Tennessee’s legislation addresses “issues around liability protections for businesses, that protection against frivolous lawsuits, at the same time providing protections for individuals in cases of willful misconduct or gross negligence. We can accomplish both of those,” Lee told reporters Tuesday in anticipation of lawmakers’ votes to pass the bill.
The state’s liability limits would apply to claims beginning on Aug. 3 and extend through July 1, 2022. Lawmakers debated whether the retroactive protection to Aug. 3 would be allowed under the state’s constitution.
In addition to the “gross negligence” legal bar, the Tennessee bill would require a plaintiff to get a doctor’s signed statement that the doctor believes the defendant’s actions led to the plaintiff’s injury, loss, or death related to Covid-19.

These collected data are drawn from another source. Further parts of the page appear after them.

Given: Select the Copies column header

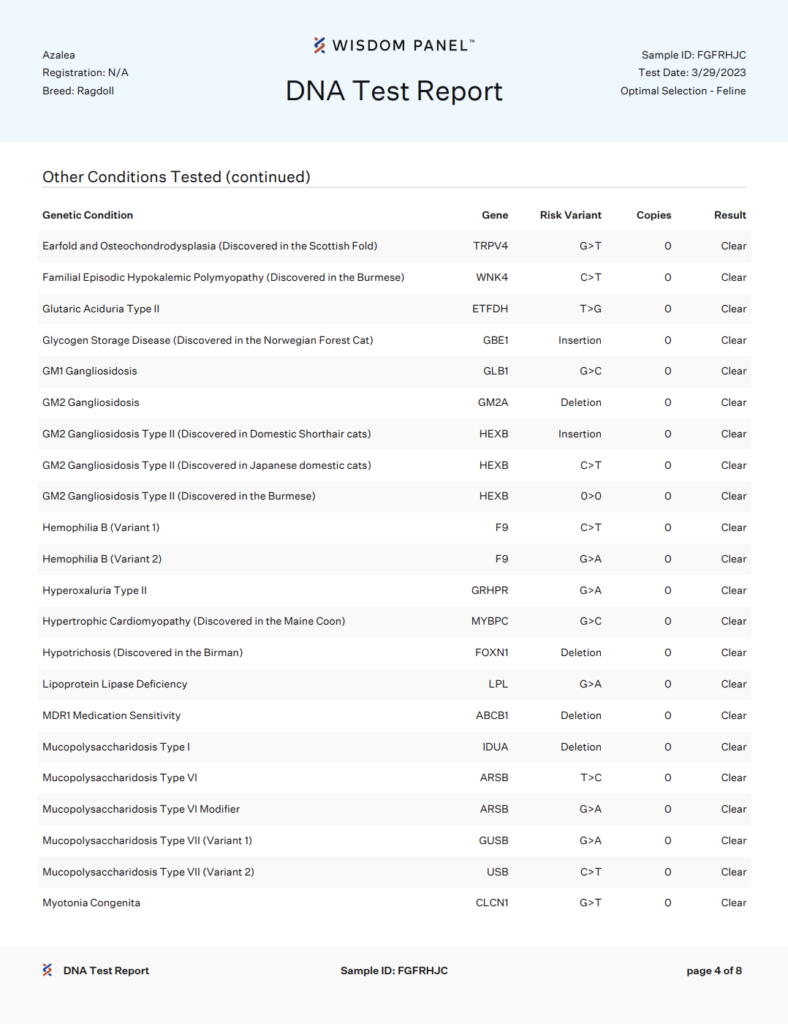Looking at the screenshot, I should pyautogui.click(x=654, y=215).
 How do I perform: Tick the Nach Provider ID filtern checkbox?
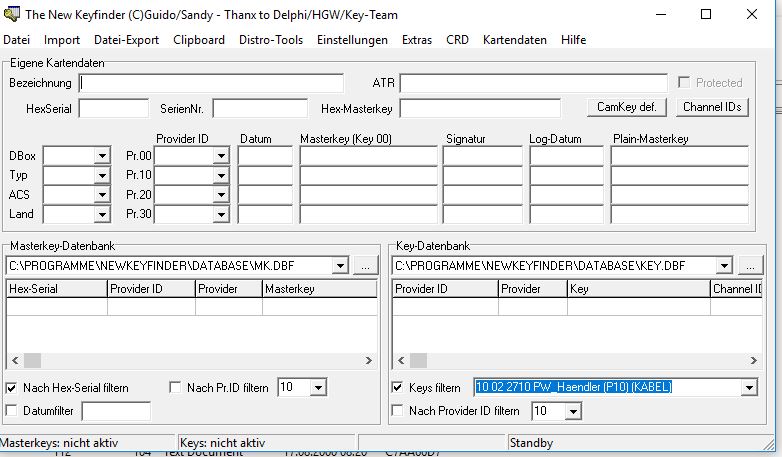[397, 410]
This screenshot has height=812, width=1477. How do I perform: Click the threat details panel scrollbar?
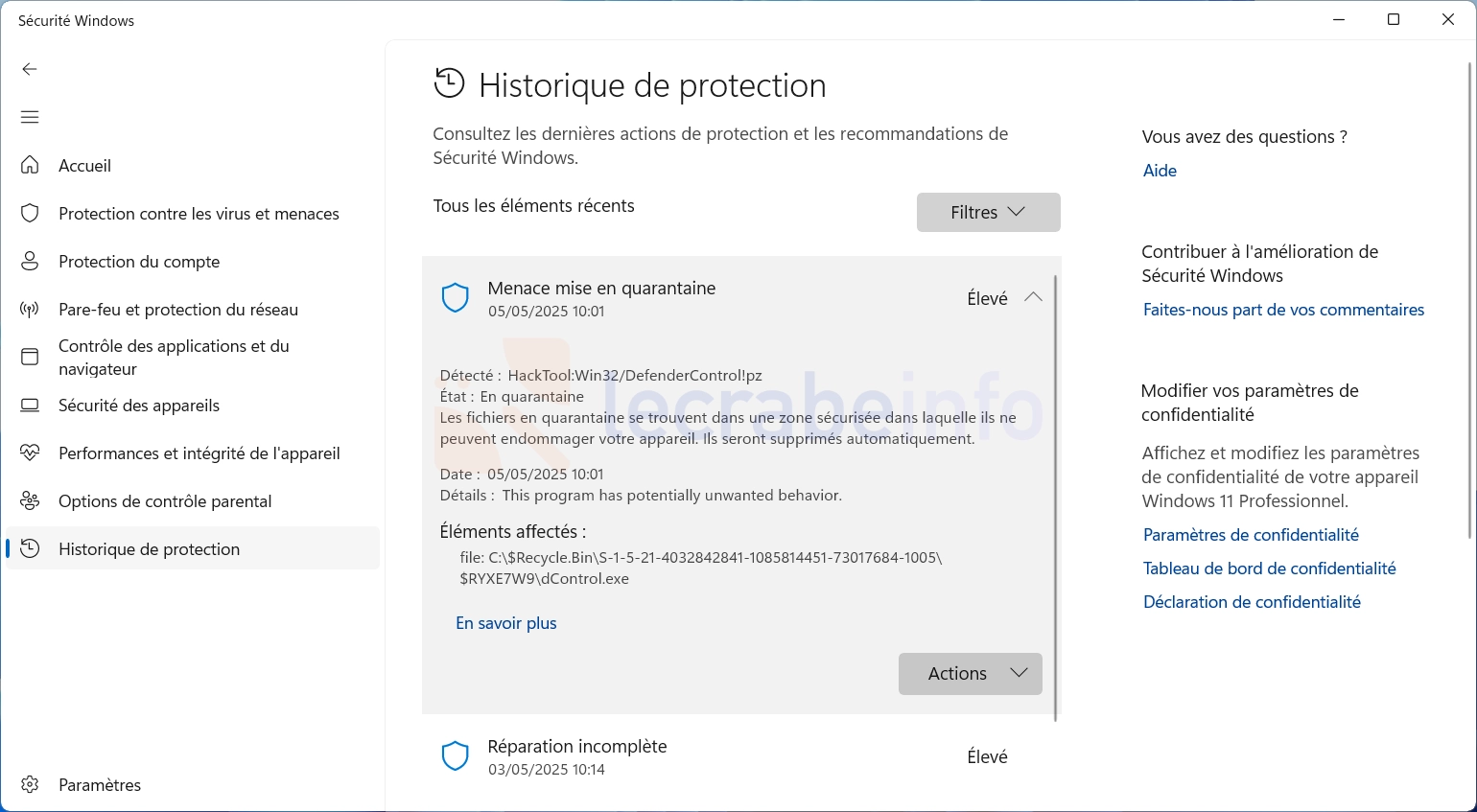(1055, 498)
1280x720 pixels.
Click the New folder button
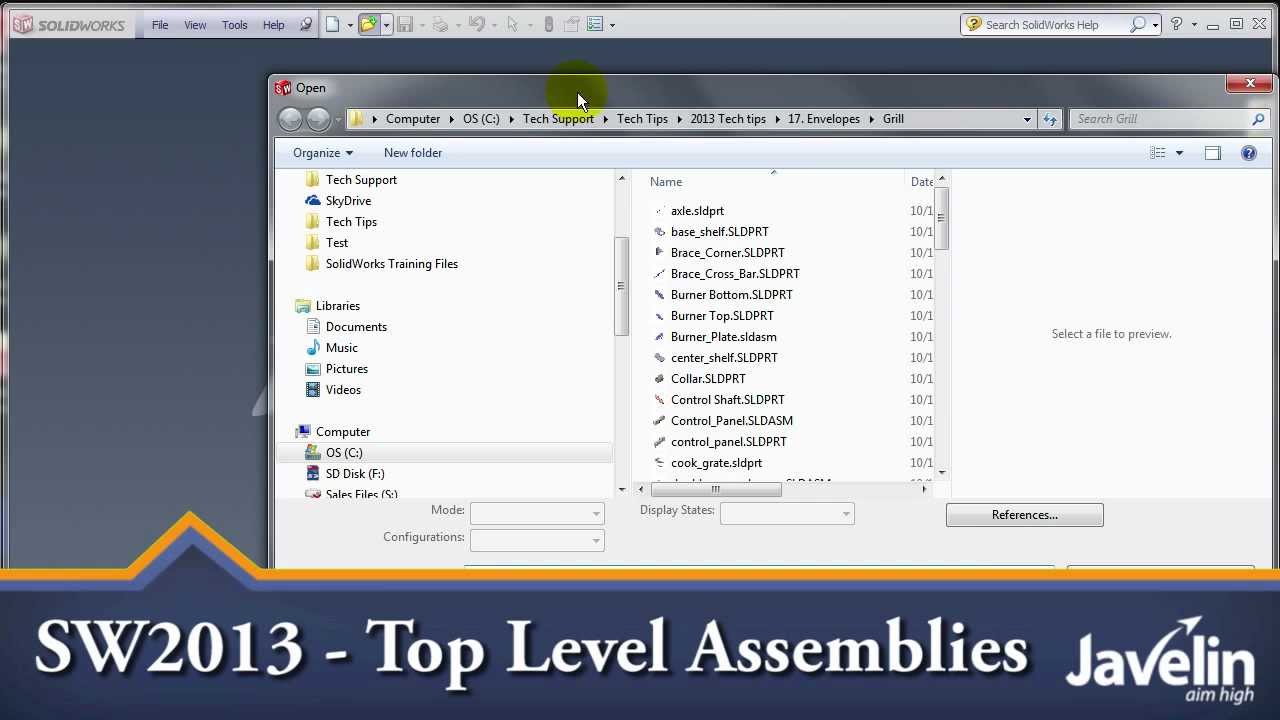click(413, 152)
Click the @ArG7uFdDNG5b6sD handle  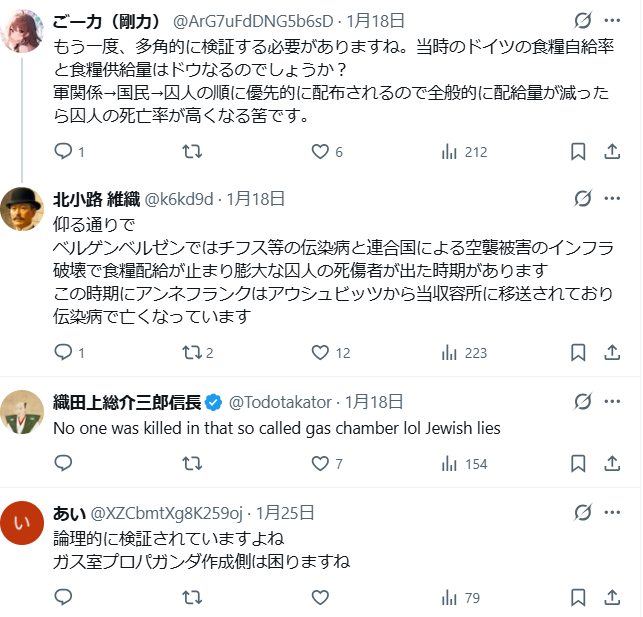248,20
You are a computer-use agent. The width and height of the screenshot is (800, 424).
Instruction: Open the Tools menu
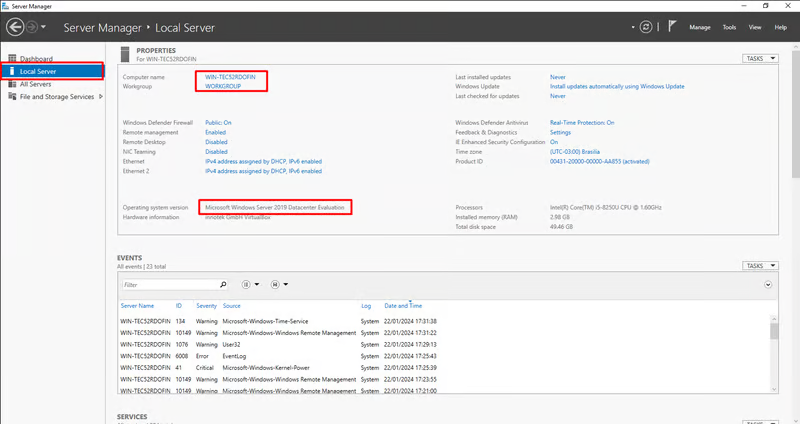tap(729, 27)
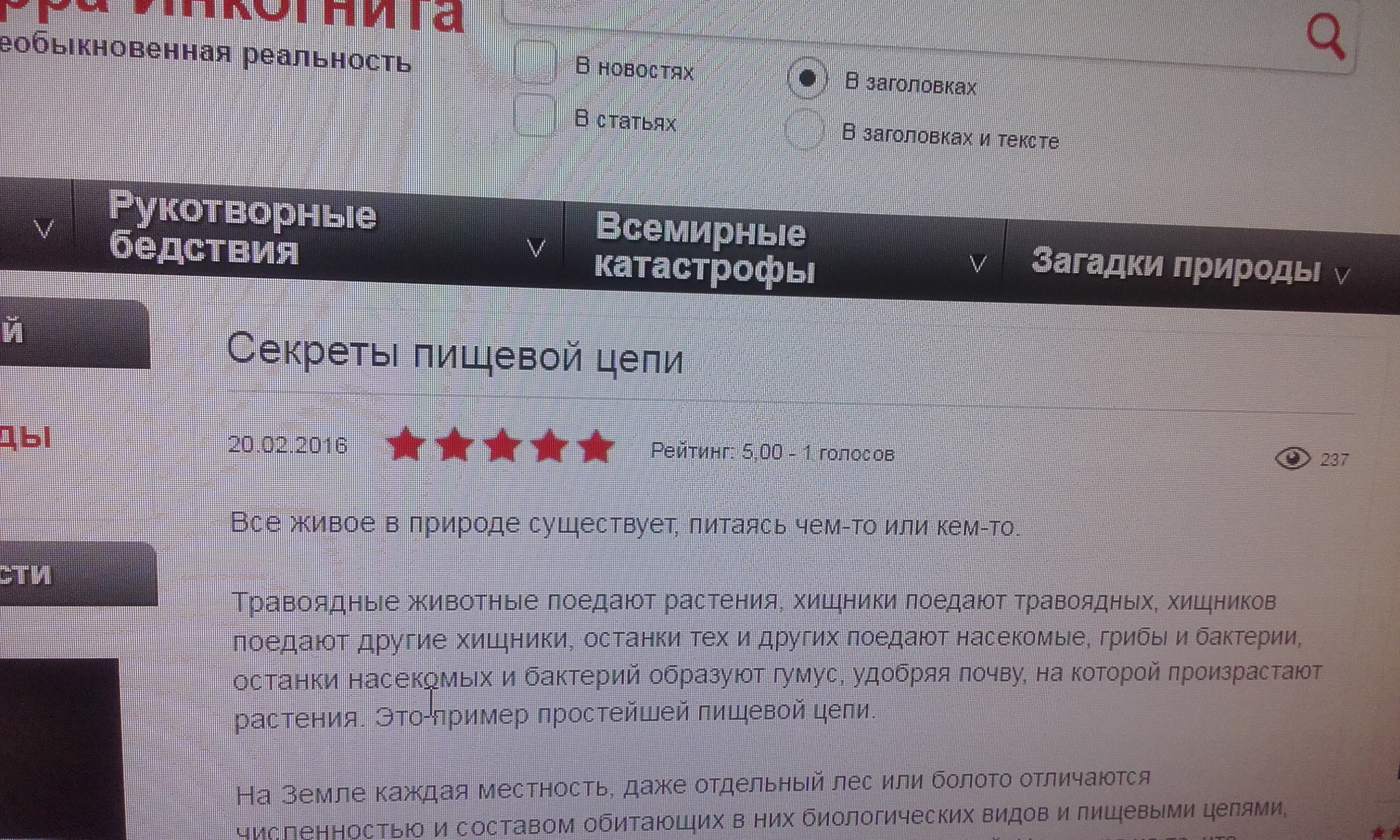Select the "В заголовках" radio button
Viewport: 1400px width, 840px height.
[807, 78]
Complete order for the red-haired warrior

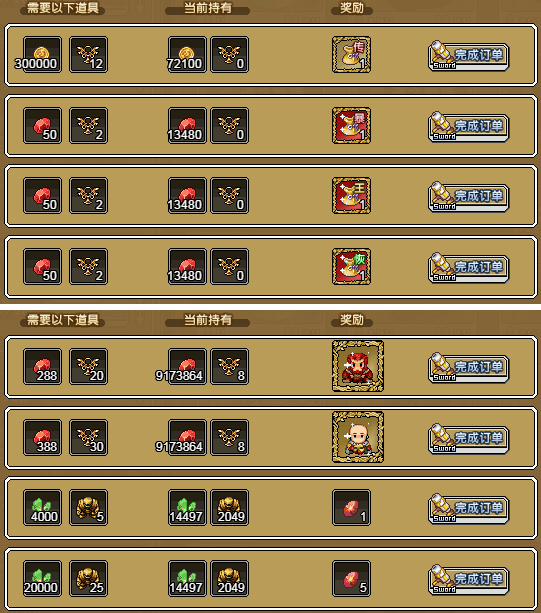point(469,368)
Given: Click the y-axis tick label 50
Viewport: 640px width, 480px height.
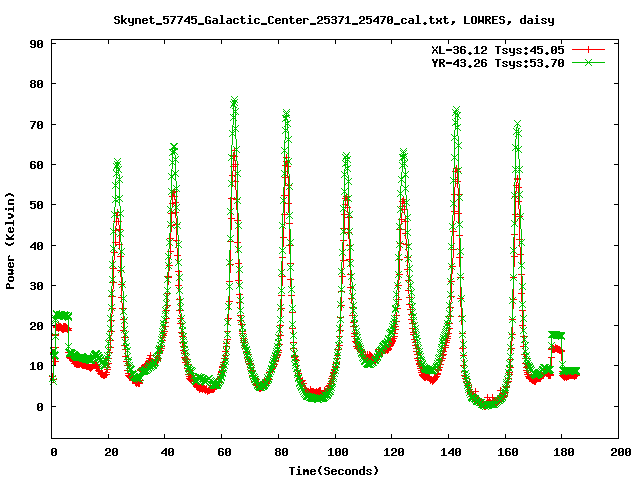Looking at the screenshot, I should (35, 205).
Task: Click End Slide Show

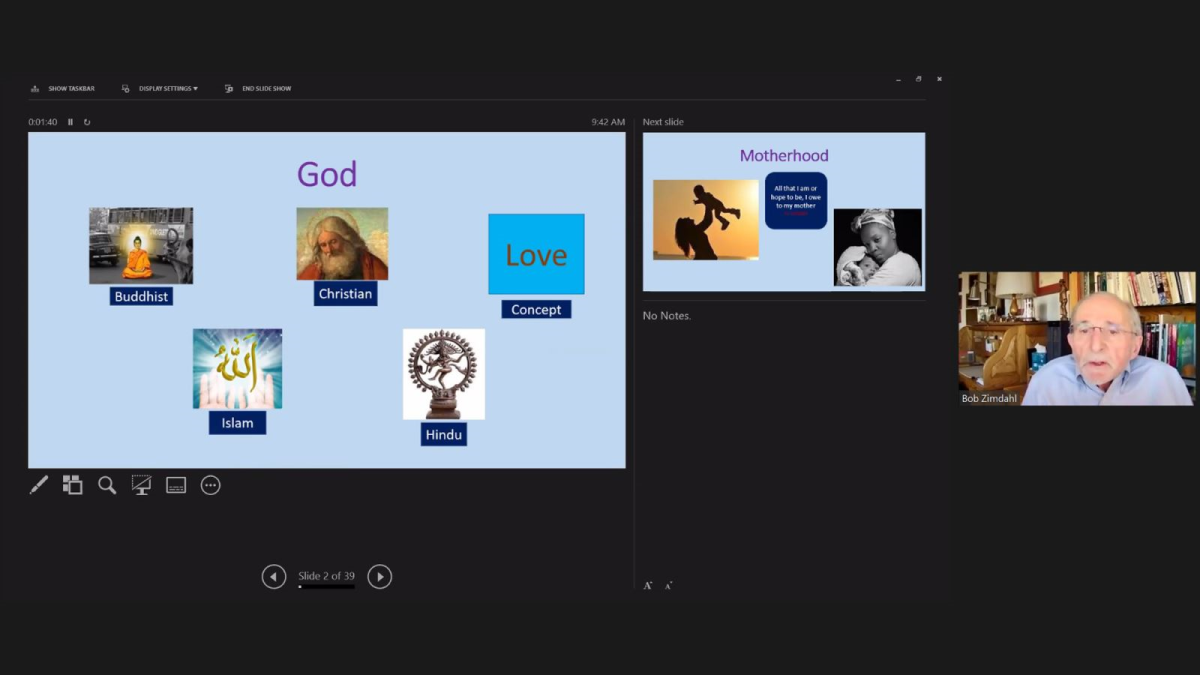Action: point(258,89)
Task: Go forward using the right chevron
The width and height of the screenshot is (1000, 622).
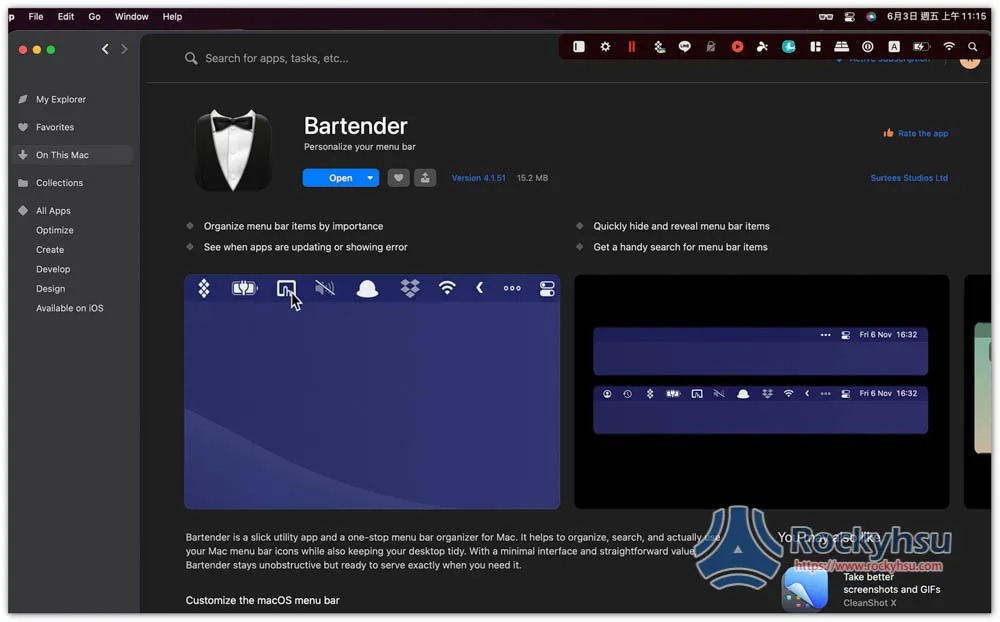Action: (x=124, y=49)
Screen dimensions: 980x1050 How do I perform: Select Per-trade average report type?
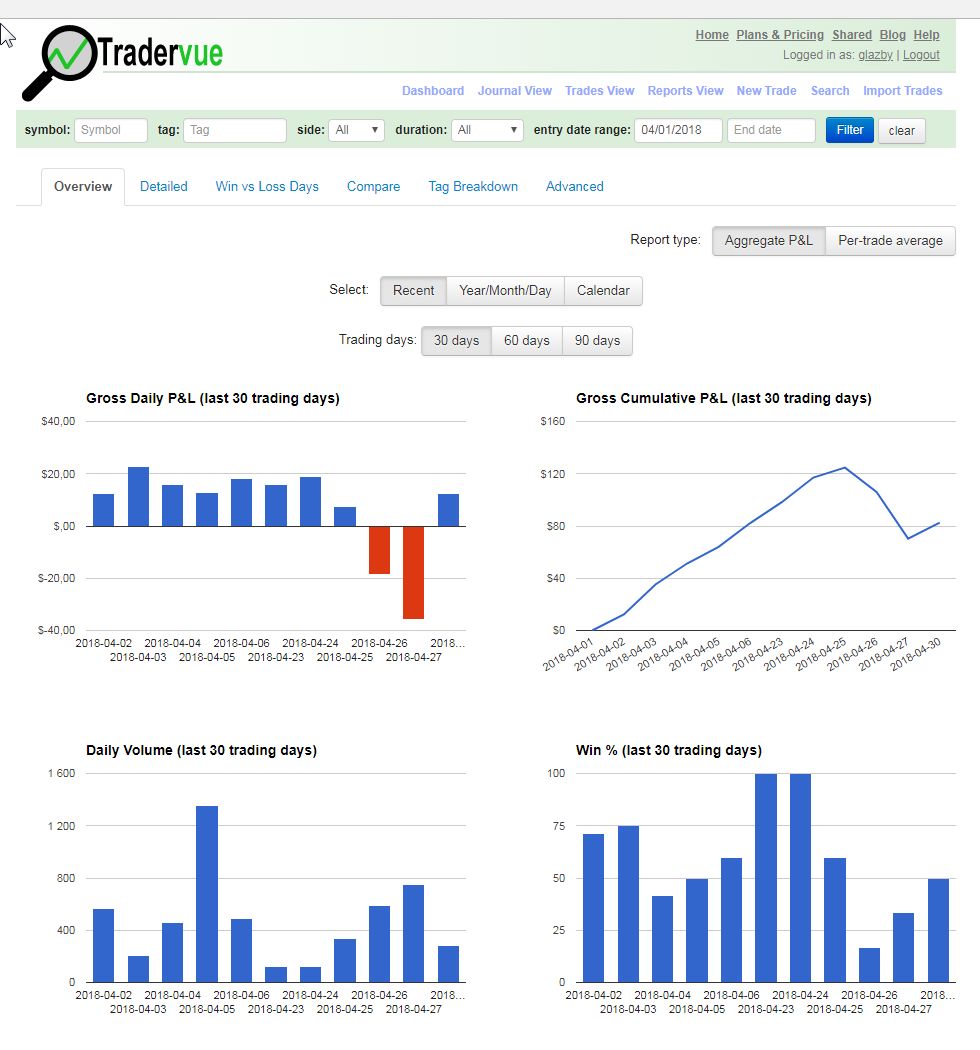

The bill doesn’t change Tennessee worker’s compensation law, which largely preempts employees from suing their employers in court over on-the-job injuries.
Democratic lawmakers who opposed the bill said its extensive legal hurdles would shield even businesses that operate recklessly from being held liable for the sickness or death of customers or employees.
“If this becomes law, there is virtually no circumstance in which a person can bring a successful Covid-based lawsuit no matter how irresponsible the person who infected them was, because no doctor will ever be able to state with certainty that a defendant’s actions caused plaintiff’s injuries,” state Sen. Sara Kyle (D) said during Senate floor debate on Wednesday.
“The bill will embolden people who have not been taking this pandemic seriously to do even less. It will increase the spread of Covid at a time when we need to be doing more to stop it,” Kyle said.